A federal court confirmed a plan to reorganize Colt Defense in a way that’s agreeable for stakeholders and guide the company through its final steps out of bankruptcy.
In the announcement, Colt said the plan will significantly restructure and reduce the company’s debt — roughly $250 million.
“Today we achieved the last important milestone on Colt’s path to emerging from Chapter 11 as a stronger and more competitive company,” said Dennis Veilleux, the company’s president and chief executive officer.
The Connecticut-based gun maker said the plans finalize outstanding issues with secured lenders, Morgan Stanely as the lender of Colt’s secured term loans, unsecured creditors, its main investor, Sciens Capital Management, and the landlords of its manufacturing facility in West Hartford.
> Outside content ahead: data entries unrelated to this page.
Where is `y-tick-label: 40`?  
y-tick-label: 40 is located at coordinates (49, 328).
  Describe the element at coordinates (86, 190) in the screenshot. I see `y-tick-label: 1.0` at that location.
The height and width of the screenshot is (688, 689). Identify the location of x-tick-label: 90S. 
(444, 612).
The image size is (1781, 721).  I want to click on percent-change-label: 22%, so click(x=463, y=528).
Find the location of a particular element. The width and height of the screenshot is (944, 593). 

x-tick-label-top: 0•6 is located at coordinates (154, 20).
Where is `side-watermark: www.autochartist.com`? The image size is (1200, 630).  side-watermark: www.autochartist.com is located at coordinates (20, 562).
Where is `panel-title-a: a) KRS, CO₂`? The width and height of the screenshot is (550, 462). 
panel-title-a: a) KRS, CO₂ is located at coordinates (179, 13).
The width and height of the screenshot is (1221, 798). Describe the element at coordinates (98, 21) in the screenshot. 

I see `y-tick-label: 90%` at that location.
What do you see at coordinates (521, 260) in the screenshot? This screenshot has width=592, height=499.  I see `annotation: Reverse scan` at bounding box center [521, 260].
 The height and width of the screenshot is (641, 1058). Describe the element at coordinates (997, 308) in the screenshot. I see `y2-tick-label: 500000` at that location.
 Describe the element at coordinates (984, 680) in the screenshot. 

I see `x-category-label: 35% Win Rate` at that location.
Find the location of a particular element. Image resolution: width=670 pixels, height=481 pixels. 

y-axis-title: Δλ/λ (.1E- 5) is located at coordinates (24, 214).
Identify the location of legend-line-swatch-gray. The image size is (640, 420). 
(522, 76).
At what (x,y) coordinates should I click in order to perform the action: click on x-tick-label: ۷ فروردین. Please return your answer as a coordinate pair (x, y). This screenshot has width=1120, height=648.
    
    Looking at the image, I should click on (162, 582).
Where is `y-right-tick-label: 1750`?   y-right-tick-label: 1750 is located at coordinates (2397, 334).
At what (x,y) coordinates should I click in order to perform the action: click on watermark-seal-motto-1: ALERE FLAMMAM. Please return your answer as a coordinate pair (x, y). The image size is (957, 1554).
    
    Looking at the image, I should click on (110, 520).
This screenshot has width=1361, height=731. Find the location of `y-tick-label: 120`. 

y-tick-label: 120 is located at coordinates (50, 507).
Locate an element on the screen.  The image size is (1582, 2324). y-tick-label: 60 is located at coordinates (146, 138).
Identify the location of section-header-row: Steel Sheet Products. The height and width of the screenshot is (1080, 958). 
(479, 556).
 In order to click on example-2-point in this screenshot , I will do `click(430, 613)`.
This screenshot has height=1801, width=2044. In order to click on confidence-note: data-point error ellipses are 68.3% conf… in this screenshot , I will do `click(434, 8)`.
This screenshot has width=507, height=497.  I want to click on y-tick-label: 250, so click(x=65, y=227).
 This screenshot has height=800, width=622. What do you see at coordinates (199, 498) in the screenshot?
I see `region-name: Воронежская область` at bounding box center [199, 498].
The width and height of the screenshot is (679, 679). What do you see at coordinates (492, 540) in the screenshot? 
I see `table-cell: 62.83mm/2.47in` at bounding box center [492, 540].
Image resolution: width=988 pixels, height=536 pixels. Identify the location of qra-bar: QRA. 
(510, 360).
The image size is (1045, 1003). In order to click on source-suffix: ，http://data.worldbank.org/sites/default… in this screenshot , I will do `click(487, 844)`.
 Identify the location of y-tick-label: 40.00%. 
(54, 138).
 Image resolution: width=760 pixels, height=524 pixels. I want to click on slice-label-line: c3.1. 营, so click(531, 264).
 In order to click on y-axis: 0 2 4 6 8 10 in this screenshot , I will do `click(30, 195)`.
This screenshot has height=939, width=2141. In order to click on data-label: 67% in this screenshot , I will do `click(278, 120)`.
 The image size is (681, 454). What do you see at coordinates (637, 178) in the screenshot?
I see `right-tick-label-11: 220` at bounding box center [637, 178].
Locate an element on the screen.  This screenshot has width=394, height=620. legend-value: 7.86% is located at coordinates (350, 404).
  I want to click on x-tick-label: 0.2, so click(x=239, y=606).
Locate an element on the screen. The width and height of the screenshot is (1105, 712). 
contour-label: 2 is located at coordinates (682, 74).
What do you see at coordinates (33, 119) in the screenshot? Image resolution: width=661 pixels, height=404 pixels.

Moving forward, the company said it will also have a new lease for its manufacturing facility and has resolved issues with the United Auto Workers Union, which represents 800 of Colt’s employees. The company and UAW found an agreement relating to retiree medical benefits.
Investors were scheduled to vote on the plan on Dec. 7. Before the vote, Colt prepared annual financial projections for fiscal years 2016 to 2019 that show the company’s sales grow by $85 million after four fiscal years.
Also, projections show new products, which is where Colt has been hurting in recent times, generating $265 million in sales from 2016 to 2019.
Some of the assumptions are that Colt will expand product offerings, brand recognition will continue to attract commercial and profession customers, and it will sell-through existing backlogs. For larger margins, the company assumes it will continue to procure government contracts and international opportunities will pan out.
In the months before declaring bankruptcy in June, Colt reported a net loss of $7.8 million for 2014, down from $11.3 million profit in the year before.